Nato a Catania. Attratto sin da piccolo dalla professione del padre, Sebastiano, rilancia il concetto stesso di parrucchiere perseguendo l’idea di “stilista dei capelli”, cosi come accadeva nel mondo dei sarti in quegli anni. 

Fondatore insieme a Renato Gervasi del marchio internazionale Compagnia della Bellezza, l’hair designer italiano Salvo Filetti  domina da circa un ventennio il mercato italiano del “prêt-à-coiffeur”, vere e proprie collezioni sulle tendenze moda capelli.  

Compagnia della Bellezza, loro brand di punta, è infatti il marchio in franchising più diffuso in Italia con 300 ateliers, presente anche in altre parti d’Europa e del mondo.

Personalità stilistica  carismatica, con le sue Collezioni Autunno- Inverno e Primavera-Estate contribuisce fortemente alla diffusione dello stile Made in Italy  nell’ambito dell’hair fashion system internazionale. 

Nel 2006 Salvo ritira, insieme a Renato, l’Oscar della Moda in prima serata su rai 1 dalle mani dell’attrice Nancy Brilli che li nomina “Ambasciatori di bellezza nel mondo”.

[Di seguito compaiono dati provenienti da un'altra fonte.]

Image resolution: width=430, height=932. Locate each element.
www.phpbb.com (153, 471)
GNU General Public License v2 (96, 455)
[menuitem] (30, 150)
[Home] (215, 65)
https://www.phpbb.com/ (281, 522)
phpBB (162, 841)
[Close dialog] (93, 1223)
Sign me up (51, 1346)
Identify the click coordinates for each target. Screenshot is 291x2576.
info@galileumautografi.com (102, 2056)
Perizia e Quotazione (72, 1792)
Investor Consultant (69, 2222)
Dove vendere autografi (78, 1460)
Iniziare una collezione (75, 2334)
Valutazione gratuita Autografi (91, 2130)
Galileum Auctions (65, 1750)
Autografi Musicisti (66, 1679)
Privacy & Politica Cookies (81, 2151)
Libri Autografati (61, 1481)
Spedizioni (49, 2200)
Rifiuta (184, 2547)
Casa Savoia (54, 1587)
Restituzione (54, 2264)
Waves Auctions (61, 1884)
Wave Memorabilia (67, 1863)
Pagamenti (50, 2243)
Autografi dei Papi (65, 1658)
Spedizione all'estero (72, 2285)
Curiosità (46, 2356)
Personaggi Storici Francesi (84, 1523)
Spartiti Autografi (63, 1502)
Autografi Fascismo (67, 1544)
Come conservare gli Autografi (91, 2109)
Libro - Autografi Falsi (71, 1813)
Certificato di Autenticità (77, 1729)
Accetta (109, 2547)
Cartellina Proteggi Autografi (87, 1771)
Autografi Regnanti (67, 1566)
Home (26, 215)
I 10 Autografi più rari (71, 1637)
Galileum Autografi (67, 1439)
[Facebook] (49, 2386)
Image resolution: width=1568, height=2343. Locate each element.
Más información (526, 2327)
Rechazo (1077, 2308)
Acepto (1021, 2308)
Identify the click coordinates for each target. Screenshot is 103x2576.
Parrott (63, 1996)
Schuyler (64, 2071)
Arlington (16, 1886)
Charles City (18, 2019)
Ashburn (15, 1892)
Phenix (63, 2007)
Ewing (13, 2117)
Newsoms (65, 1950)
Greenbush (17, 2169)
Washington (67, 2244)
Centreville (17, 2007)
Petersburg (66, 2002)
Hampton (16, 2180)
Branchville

Ideatore, insieme al socio, fonda nel 2009 Joyà Academy, una Factory multifunzionale a Catania diventata laboratorio creativo e di buon gusto italiano per le tendenze capelli, per parrucchieri internazionali aspiranti hair designer,  luogo di formazione stilistica ed emozionale, polo di eventi culturali e vernissage.

Testimonial del gruppo L’Oréal, ha rappresentato l’Italia al Mondial Coiffure Beauté Paris 2010 come hair designer, affascinando il pubblico con la sua unicità, i disegni dal vivo della collezione “No Time No Space” .

Consulente d’immagine di pop star della  musica e dello spettacolo, come Carmen Consoli, è noto anche per la continua presenza, in qualità di hair designer/consulente d’immagine, in TV ( Rai – Mediaset) e nelle migliori testate giornalistiche di moda e costume. Più volte Vogue Italia 2010/11 ha presentato i sui disegni\progetto realizzati in esclusiva per alcuni stilisti della Milano e Roma fashion week .

In mostra alla Joyà Academy con una personale di fotografia e poesia dal titolo “Pettine in Do Minore”, esprime una visione onirica della materia capelli e dell’essere umano come “strumento a corda”, e lo speciale “incontro” con l’artista accordatore.